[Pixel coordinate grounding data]
════════════════════
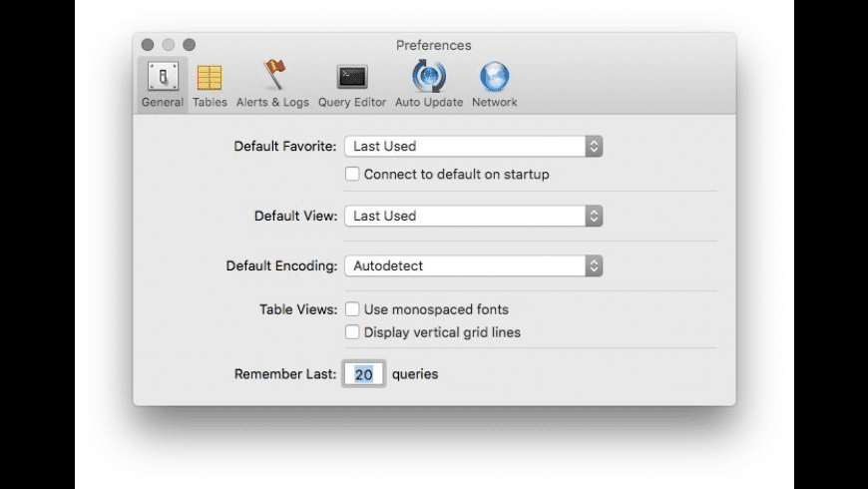868x489 pixels.
Task: Open the Alerts & Logs flag icon
Action: tap(272, 77)
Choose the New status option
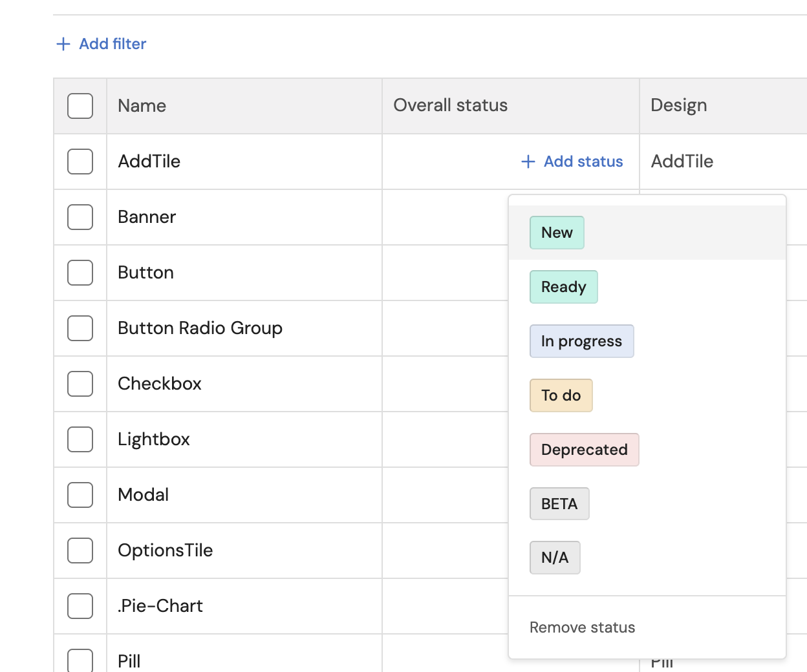Image resolution: width=807 pixels, height=672 pixels. click(557, 233)
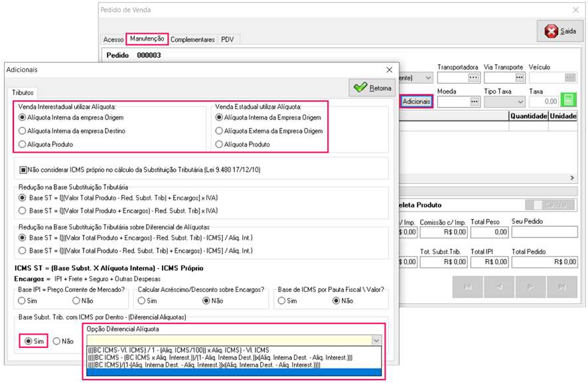Switch to the Acesso tab
The height and width of the screenshot is (383, 588).
(x=113, y=40)
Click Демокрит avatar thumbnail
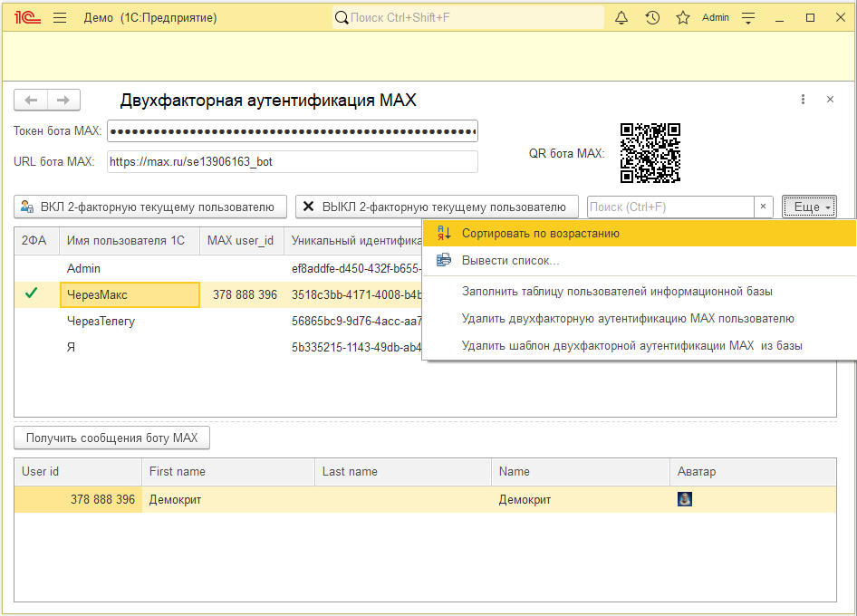This screenshot has width=857, height=616. pyautogui.click(x=684, y=499)
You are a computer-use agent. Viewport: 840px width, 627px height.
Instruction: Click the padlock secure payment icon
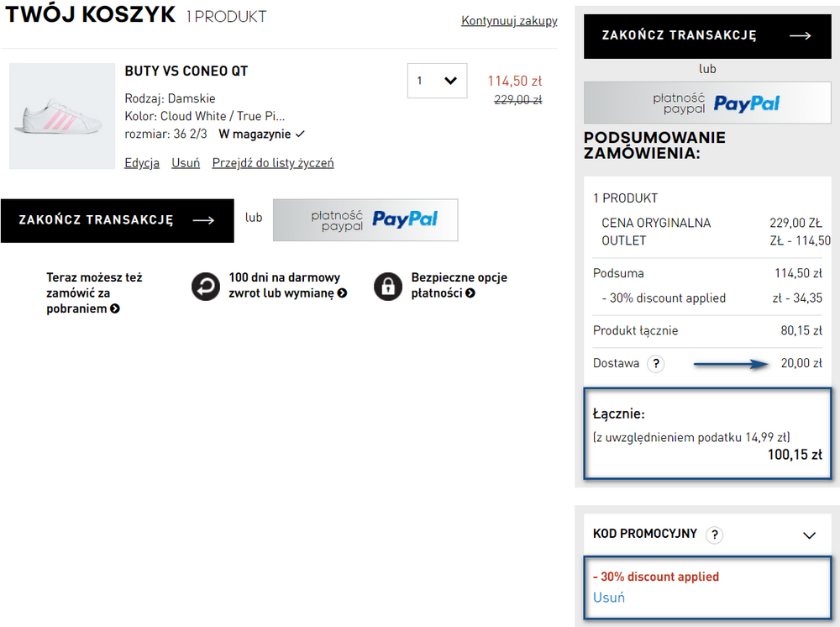[x=388, y=286]
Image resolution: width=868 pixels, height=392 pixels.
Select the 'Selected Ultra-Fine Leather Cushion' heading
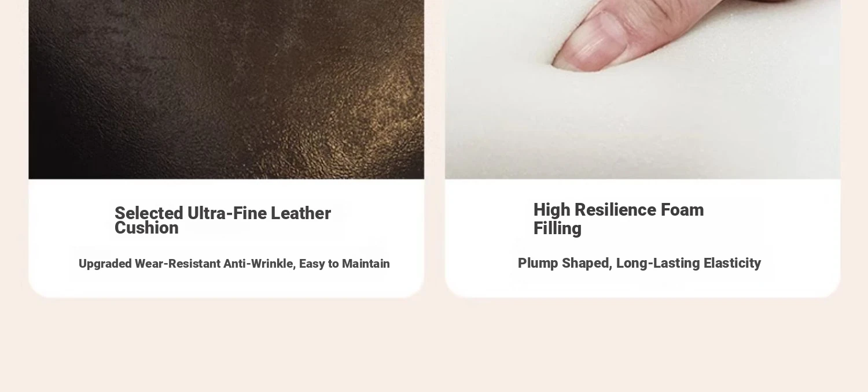click(x=223, y=220)
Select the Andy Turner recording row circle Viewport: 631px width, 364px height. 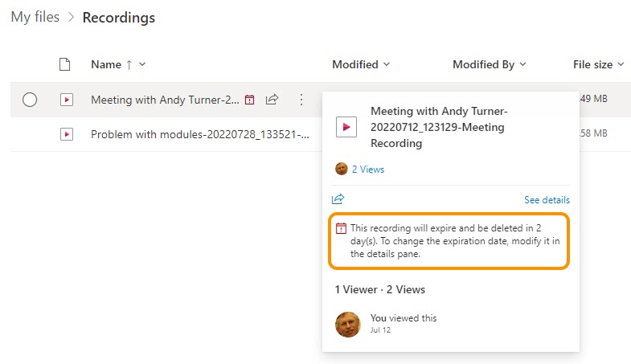[30, 100]
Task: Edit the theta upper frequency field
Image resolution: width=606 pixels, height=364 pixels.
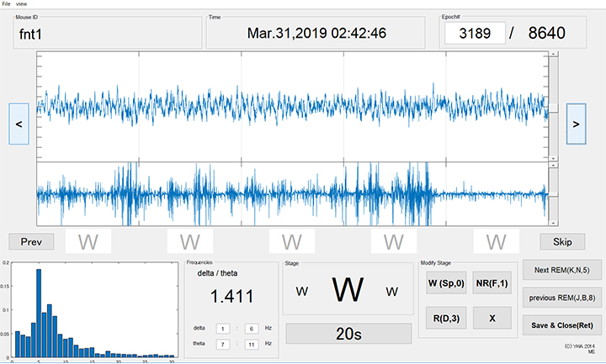Action: [253, 343]
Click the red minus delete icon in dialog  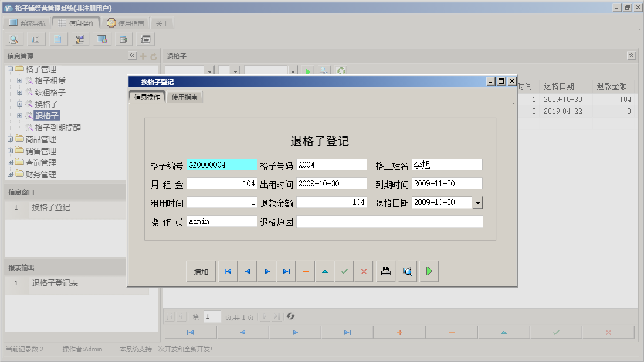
════════════════════
# WHAT YOU HAVE TO DO
Could you set down nothing but the lines from the one containing "Task: Edit the theta upper frequency field" through the last line of the records above, both ends included, exactly as given and free of pictures?

# EXERCISE RESULT
Task: Edit the theta upper frequency field
Image resolution: width=606 pixels, height=364 pixels.
Action: [253, 343]
Click the red minus delete icon in dialog  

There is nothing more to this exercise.